----- Documento -----

Desde la llegada de Gadafi al poder en Libia hasta la situación actual de revueltas, que han hecho temblar al régimen, y la intervención militar de una coalición formada por varios países, el país ha vivido un proceso plagado de contradicciones y despotismo. Este artículo analiza los años de Gobierno de Gadafi, desde 1969 hasta […]
Desde la llegada de Gadafi al poder en Libia hasta la situación actual de revueltas, que han hecho temblar al régimen, y la intervención militar de una coalición formada por varios países, el país ha vivido un proceso plagado de contradicciones y despotismo. Este artículo analiza los años de Gobierno de Gadafi, desde 1969 hasta la intervención extranjera.
No se puede pensar en la figura de Muammar Gadafi sin traer a colación su Libro Verde. Publicado en forma de entregas a partir de 1975, terminó de compendiarse, con sus tres partes, en 1979. Inmediatamente, el coronel puso en práctica los primeros congresos populares de base, piedra angular del sistema, junto con los comités revolucionarios y las comisiones populares, para desembocar en la proclamación de la Yamahiriyya, una palabra forjada por él o sus colaboradores (a partir de yamahir) para designar el «poder directo de las masas», sin aparatos ni estructuras de Estado.
Desde el inicio del régimen, el Libro Verde y su tercera teoría universal se han convertido en la seña de identidad de la política cultural del «no sistema» libio. Cuántos cientos de miles de dólares no habrá gastado la maquinaria de propaganda de Gadafi en imprimir el texto, de apenas cien páginas, en todos los idiomas posibles, incluido el portugués que inicia este artículo (era la copia que teníamos más a mano y una manera más de resaltar la rocambolesca crónica reciente de Libia). El libro se ha distribuido de forma gratuita por medio mundo, siempre con un impresionante despliegue publicitario y una provisión de jugosas retribuciones para los comentaristas y apologistas internacionales.

----- Datos -----

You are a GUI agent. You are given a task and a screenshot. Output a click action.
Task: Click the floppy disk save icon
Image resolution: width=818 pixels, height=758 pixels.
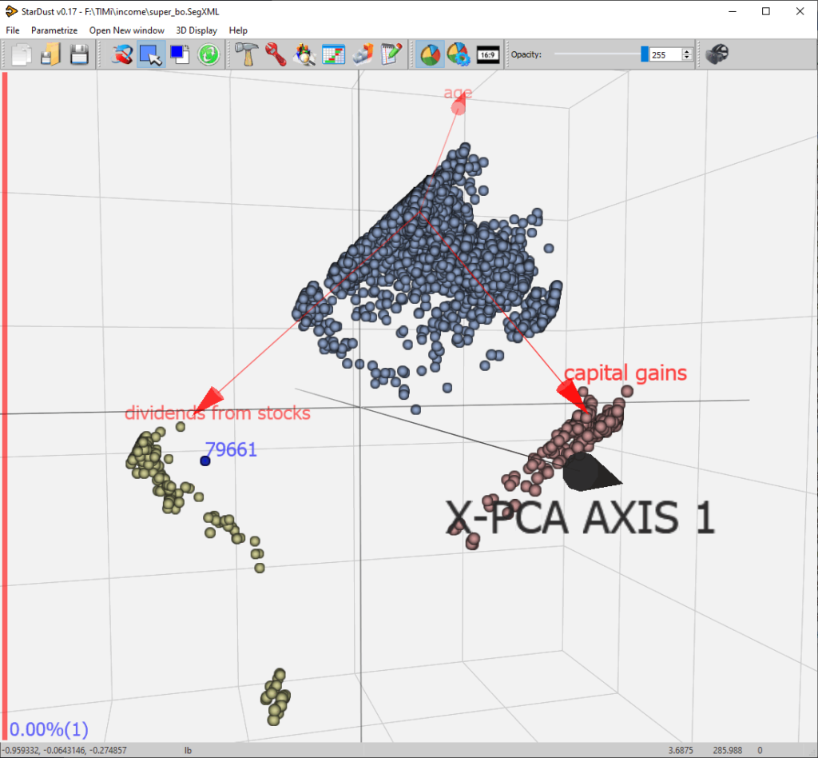[x=79, y=54]
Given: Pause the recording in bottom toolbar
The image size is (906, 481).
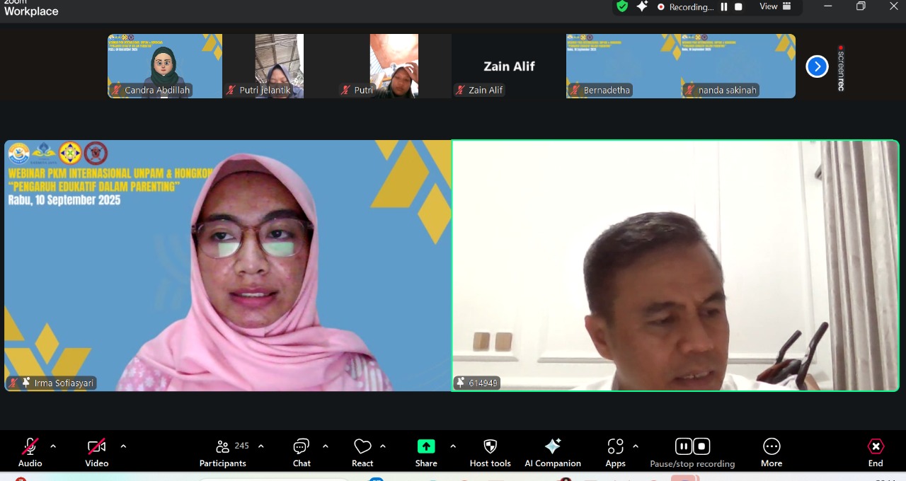Looking at the screenshot, I should click(683, 446).
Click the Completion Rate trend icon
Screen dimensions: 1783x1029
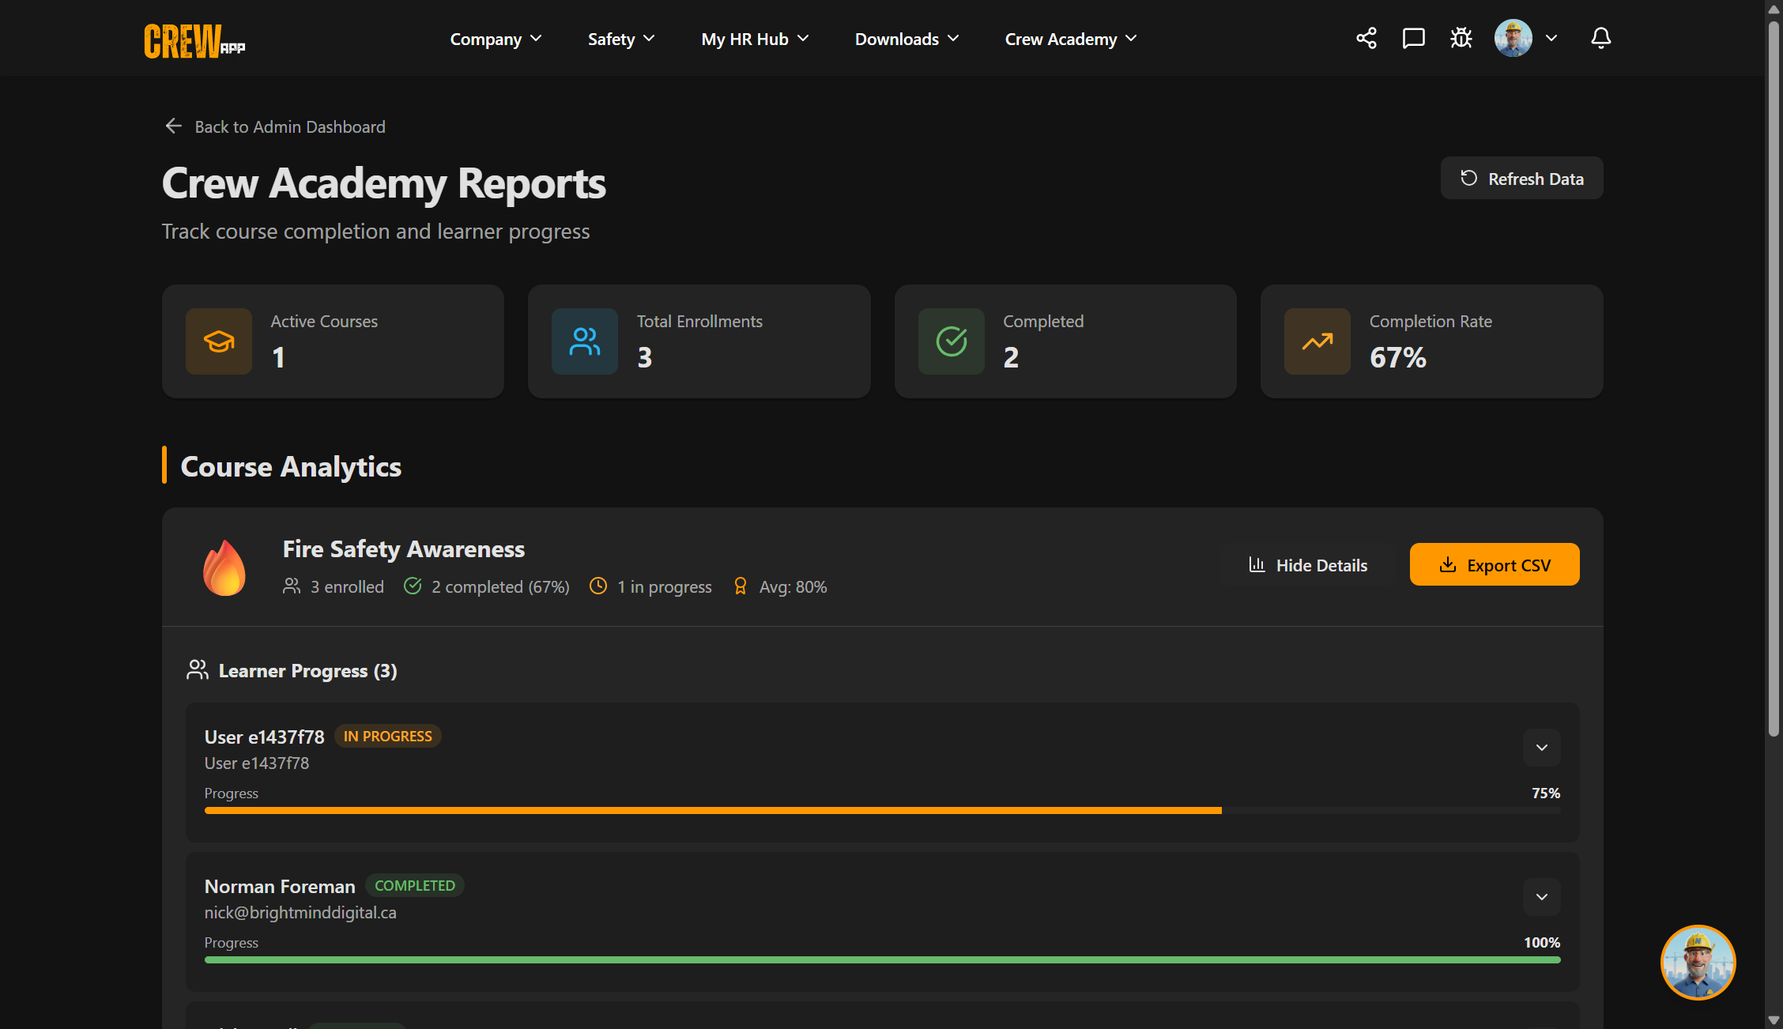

-----

## Objetivo del ejercicio
Por favor, transcribe sin cambios el fragmento del texto sobre Gadafi que empieza en las palabras «Desde el inicio» y termina después de «y apologistas internacionales.».

## Respuesta escrita
Desde el inicio del régimen, el Libro Verde y su tercera teoría universal se han convertido en la seña de identidad de la política cultural del «no sistema» libio. Cuántos cientos de miles de dólares no habrá gastado la maquinaria de propaganda de Gadafi en imprimir el texto, de apenas cien páginas, en todos los idiomas posibles, incluido el portugués que inicia este artículo (era la copia que teníamos más a mano y una manera más de resaltar la rocambolesca crónica reciente de Libia). El libro se ha distribuido de forma gratuita por medio mundo, siempre con un impresionante despliegue publicitario y una provisión de jugosas retribuciones para los comentaristas y apologistas internacionales.